→ Requirements:
Rewrite every one of the following items with "tap" in place of "click" wherever it occurs, changing nothing else.

# # # #

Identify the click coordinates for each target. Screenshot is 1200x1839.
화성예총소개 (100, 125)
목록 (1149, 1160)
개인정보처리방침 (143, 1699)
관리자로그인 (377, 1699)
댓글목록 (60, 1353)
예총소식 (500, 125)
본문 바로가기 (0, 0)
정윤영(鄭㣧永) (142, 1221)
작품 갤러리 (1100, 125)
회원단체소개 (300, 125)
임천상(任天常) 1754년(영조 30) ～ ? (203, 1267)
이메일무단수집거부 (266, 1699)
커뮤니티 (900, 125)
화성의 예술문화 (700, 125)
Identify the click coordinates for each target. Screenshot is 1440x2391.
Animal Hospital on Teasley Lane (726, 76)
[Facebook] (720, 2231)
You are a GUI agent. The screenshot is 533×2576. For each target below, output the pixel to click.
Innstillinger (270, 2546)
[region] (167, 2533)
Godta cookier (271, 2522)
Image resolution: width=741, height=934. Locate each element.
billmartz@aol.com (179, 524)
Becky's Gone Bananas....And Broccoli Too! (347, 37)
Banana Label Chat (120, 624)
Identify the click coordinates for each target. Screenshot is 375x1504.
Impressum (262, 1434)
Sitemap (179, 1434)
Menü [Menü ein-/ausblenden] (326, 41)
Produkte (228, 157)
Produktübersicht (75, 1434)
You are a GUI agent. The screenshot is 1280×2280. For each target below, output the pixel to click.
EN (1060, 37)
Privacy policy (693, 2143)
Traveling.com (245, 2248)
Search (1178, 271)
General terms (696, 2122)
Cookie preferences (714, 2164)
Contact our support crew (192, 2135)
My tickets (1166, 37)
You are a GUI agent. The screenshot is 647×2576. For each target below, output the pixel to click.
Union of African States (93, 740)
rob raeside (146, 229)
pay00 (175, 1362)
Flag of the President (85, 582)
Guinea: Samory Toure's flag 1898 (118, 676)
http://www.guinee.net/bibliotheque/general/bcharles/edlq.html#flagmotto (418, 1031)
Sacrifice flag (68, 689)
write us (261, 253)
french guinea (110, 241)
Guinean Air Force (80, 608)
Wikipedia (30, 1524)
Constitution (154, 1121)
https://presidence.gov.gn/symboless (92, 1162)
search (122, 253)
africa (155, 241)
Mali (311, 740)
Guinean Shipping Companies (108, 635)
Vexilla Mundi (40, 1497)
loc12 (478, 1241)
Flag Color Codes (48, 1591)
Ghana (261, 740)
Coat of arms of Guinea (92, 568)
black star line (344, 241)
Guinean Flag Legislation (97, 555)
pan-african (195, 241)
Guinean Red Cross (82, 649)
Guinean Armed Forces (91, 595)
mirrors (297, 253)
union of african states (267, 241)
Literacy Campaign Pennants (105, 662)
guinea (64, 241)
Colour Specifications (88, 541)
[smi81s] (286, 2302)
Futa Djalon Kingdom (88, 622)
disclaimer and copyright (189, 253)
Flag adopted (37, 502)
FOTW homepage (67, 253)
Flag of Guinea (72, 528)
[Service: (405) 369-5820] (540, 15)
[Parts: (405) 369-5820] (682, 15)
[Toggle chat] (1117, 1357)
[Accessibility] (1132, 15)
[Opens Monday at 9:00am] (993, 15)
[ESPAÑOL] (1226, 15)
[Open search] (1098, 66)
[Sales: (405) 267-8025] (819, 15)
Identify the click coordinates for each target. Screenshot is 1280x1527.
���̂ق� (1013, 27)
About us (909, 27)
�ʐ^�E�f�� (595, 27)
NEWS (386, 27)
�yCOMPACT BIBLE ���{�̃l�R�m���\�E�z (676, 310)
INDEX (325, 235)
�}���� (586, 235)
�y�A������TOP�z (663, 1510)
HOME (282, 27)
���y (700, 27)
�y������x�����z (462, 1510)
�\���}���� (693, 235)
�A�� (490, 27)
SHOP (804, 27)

# # # #

→ Output for this exercise:
Identify the tap coordinates for each target. Screenshot is 1200x1839.
화성예총소개 (100, 125)
목록 (1149, 1160)
개인정보처리방침 (143, 1699)
관리자로그인 (377, 1699)
댓글목록 (60, 1353)
예총소식 (500, 125)
본문 바로가기 (0, 0)
정윤영(鄭㣧永) (142, 1221)
작품 갤러리 (1100, 125)
회원단체소개 (300, 125)
임천상(任天常) 1754년(영조 30) ～ ? (203, 1267)
이메일무단수집거부 (266, 1699)
커뮤니티 (900, 125)
화성의 예술문화 (700, 125)
Identify the tap coordinates for each target. Screenshot is 1440x2391.
Animal Hospital on Teasley Lane (726, 76)
[Facebook] (720, 2231)
You are a GUI agent. The screenshot is 533×2576. For each target below, output the pixel to tap.
Innstillinger (270, 2546)
[region] (167, 2533)
Godta cookier (271, 2522)
Image resolution: width=741, height=934. Locate each element.
billmartz@aol.com (179, 524)
Becky's Gone Bananas....And Broccoli Too! (347, 37)
Banana Label Chat (120, 624)
Identify the tap coordinates for each target. Screenshot is 375x1504.
Impressum (262, 1434)
Sitemap (179, 1434)
Menü [Menü ein-/ausblenden] (326, 41)
Produkte (228, 157)
Produktübersicht (75, 1434)
You are a GUI agent. The screenshot is 1280×2280. For each target below, output the pixel to tap.
EN (1060, 37)
Privacy policy (693, 2143)
Traveling.com (245, 2248)
Search (1178, 271)
General terms (696, 2122)
Cookie preferences (714, 2164)
Contact our support crew (192, 2135)
My tickets (1166, 37)
You are a GUI agent. The screenshot is 647×2576. For each target below, output the pixel to tap.
Union of African States (93, 740)
rob raeside (146, 229)
pay00 (175, 1362)
Flag of the President (85, 582)
Guinea: Samory Toure's flag 1898 (118, 676)
http://www.guinee.net/bibliotheque/general/bcharles/edlq.html#flagmotto (418, 1031)
Sacrifice flag (68, 689)
write us (261, 253)
french guinea (110, 241)
Guinean Air Force (80, 608)
Wikipedia (30, 1524)
Constitution (154, 1121)
https://presidence.gov.gn/symboless (92, 1162)
search (122, 253)
africa (155, 241)
Mali (311, 740)
Guinean Shipping Companies (108, 635)
Vexilla Mundi (40, 1497)
loc12 (478, 1241)
Flag Color Codes (48, 1591)
Ghana (261, 740)
Coat of arms of Guinea (92, 568)
black star line (344, 241)
Guinean Flag Legislation (97, 555)
pan-african (195, 241)
Guinean Red Cross (82, 649)
Guinean Armed Forces (91, 595)
mirrors (297, 253)
union of african states (267, 241)
Literacy Campaign Pennants (105, 662)
guinea (64, 241)
Colour Specifications (88, 541)
[smi81s] (286, 2302)
Futa Djalon Kingdom (88, 622)
disclaimer and copyright (189, 253)
Flag adopted (37, 502)
FOTW homepage (67, 253)
Flag of Guinea (72, 528)
[Service: (405) 369-5820] (540, 15)
[Parts: (405) 369-5820] (682, 15)
[Toggle chat] (1117, 1357)
[Accessibility] (1132, 15)
[Opens Monday at 9:00am] (993, 15)
[ESPAÑOL] (1226, 15)
[Open search] (1098, 66)
[Sales: (405) 267-8025] (819, 15)
Identify the tap coordinates for each target. Screenshot is 1280x1527.
���̂ق� (1013, 27)
About us (909, 27)
�ʐ^�E�f�� (595, 27)
NEWS (386, 27)
�yCOMPACT BIBLE ���{�̃l�R�m���\�E�z (676, 310)
INDEX (325, 235)
�}���� (586, 235)
�y�A������TOP�z (663, 1510)
HOME (282, 27)
���y (700, 27)
�y������x�����z (462, 1510)
�\���}���� (693, 235)
�A�� (490, 27)
SHOP (804, 27)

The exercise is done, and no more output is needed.